Repeat exactly the stretch of lines that starts with the one containing "Where should I" and ends with the last line of the material. Leave out pictures.

[Start of section]

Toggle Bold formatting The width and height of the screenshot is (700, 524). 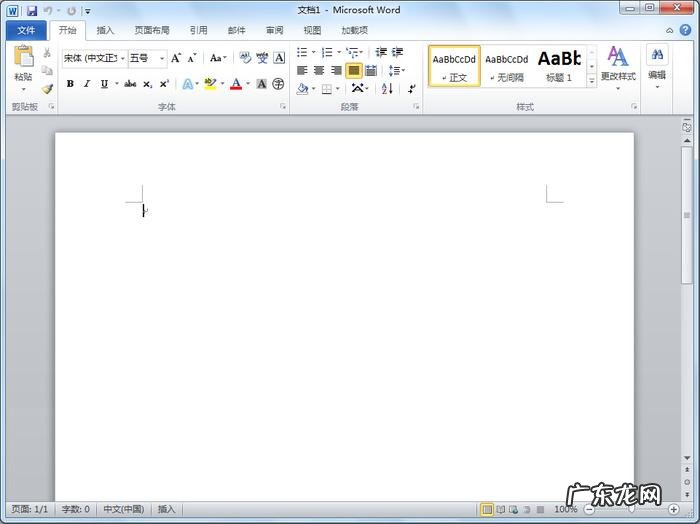coord(70,84)
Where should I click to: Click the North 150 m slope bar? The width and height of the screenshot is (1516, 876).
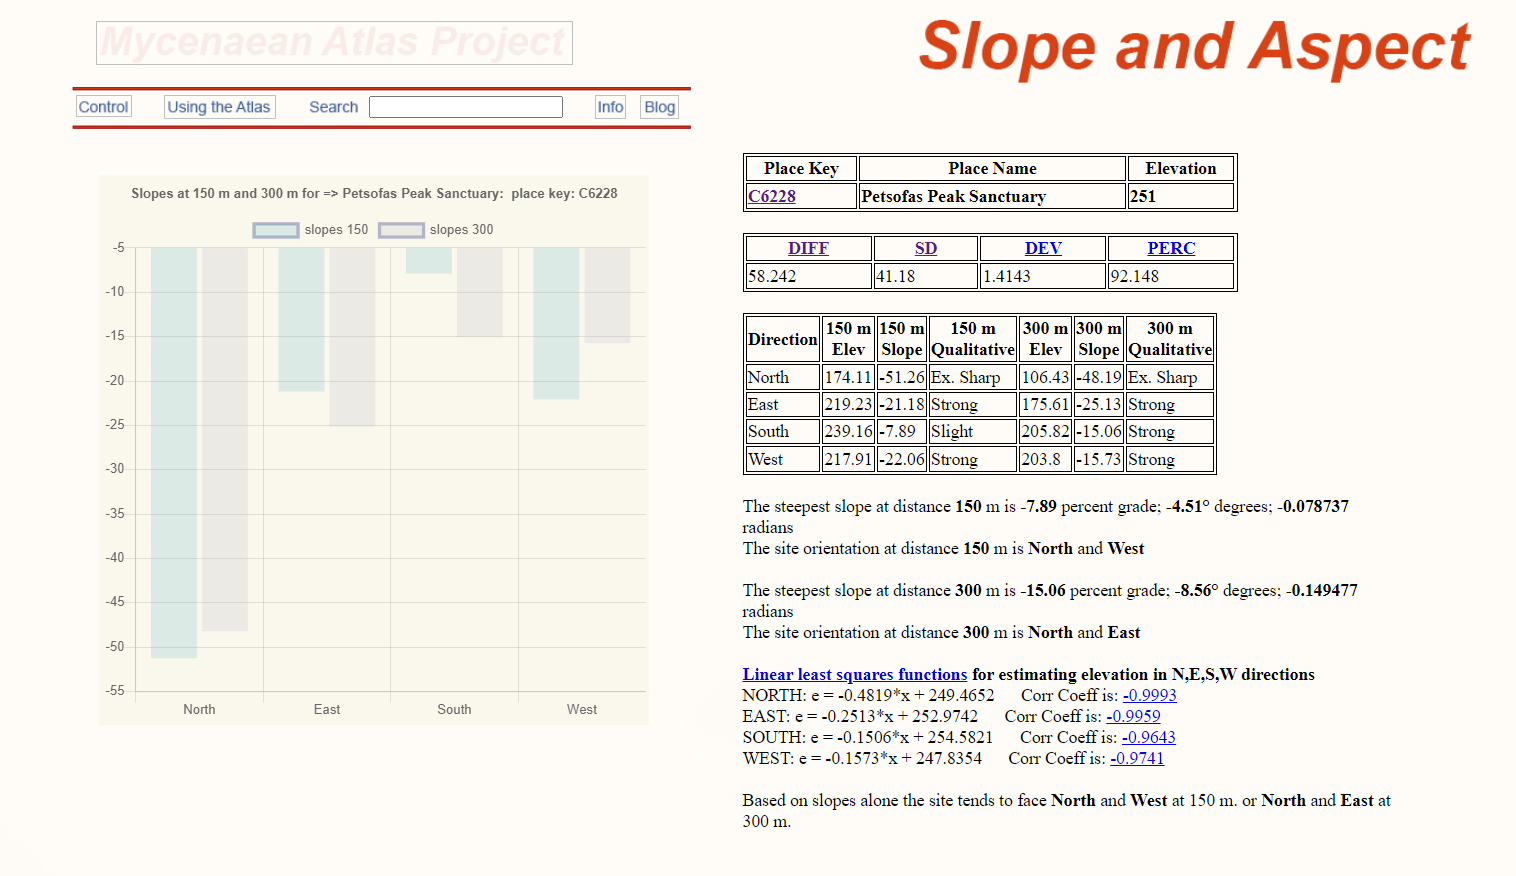[x=174, y=452]
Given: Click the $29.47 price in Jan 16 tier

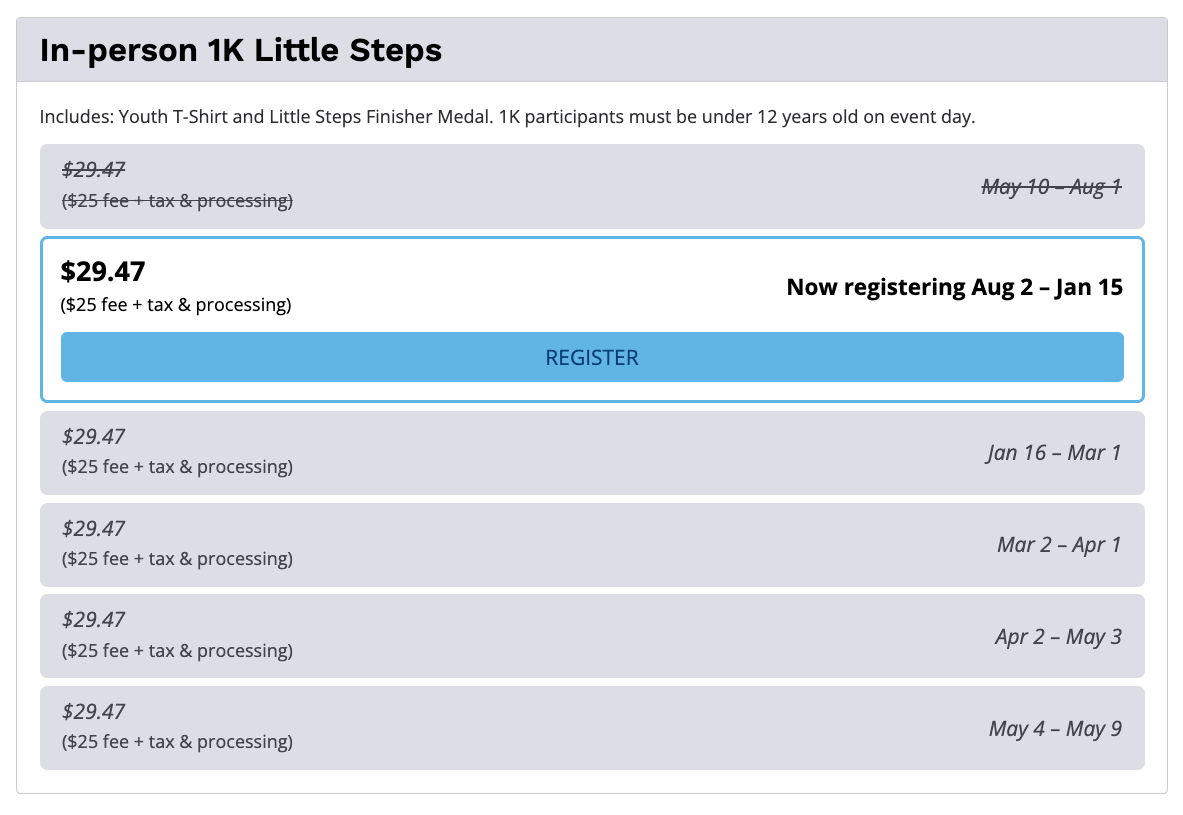Looking at the screenshot, I should pyautogui.click(x=93, y=436).
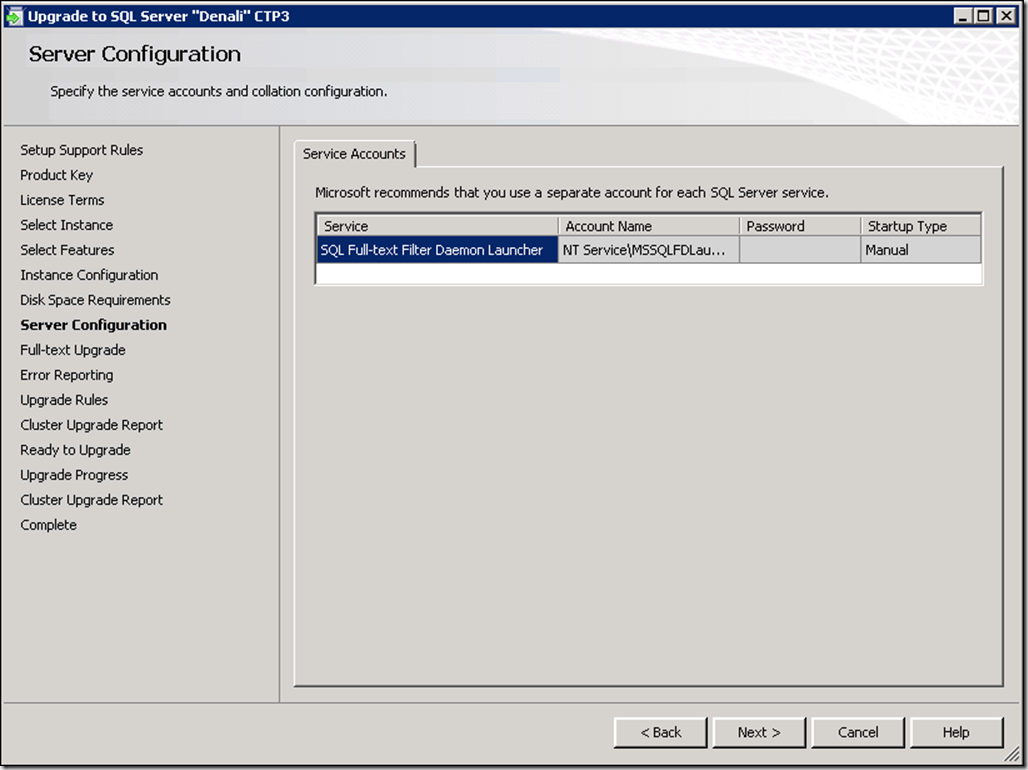Click the Next button

pyautogui.click(x=758, y=732)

[End of section]

■ **Task answer**
Where should I click to: Click the North 150 m slope bar? The width and height of the screenshot is (1516, 876).
[x=174, y=452]
Given: Click the $29.47 price in Jan 16 tier

Looking at the screenshot, I should pyautogui.click(x=93, y=436).
Click the Next button

pyautogui.click(x=758, y=732)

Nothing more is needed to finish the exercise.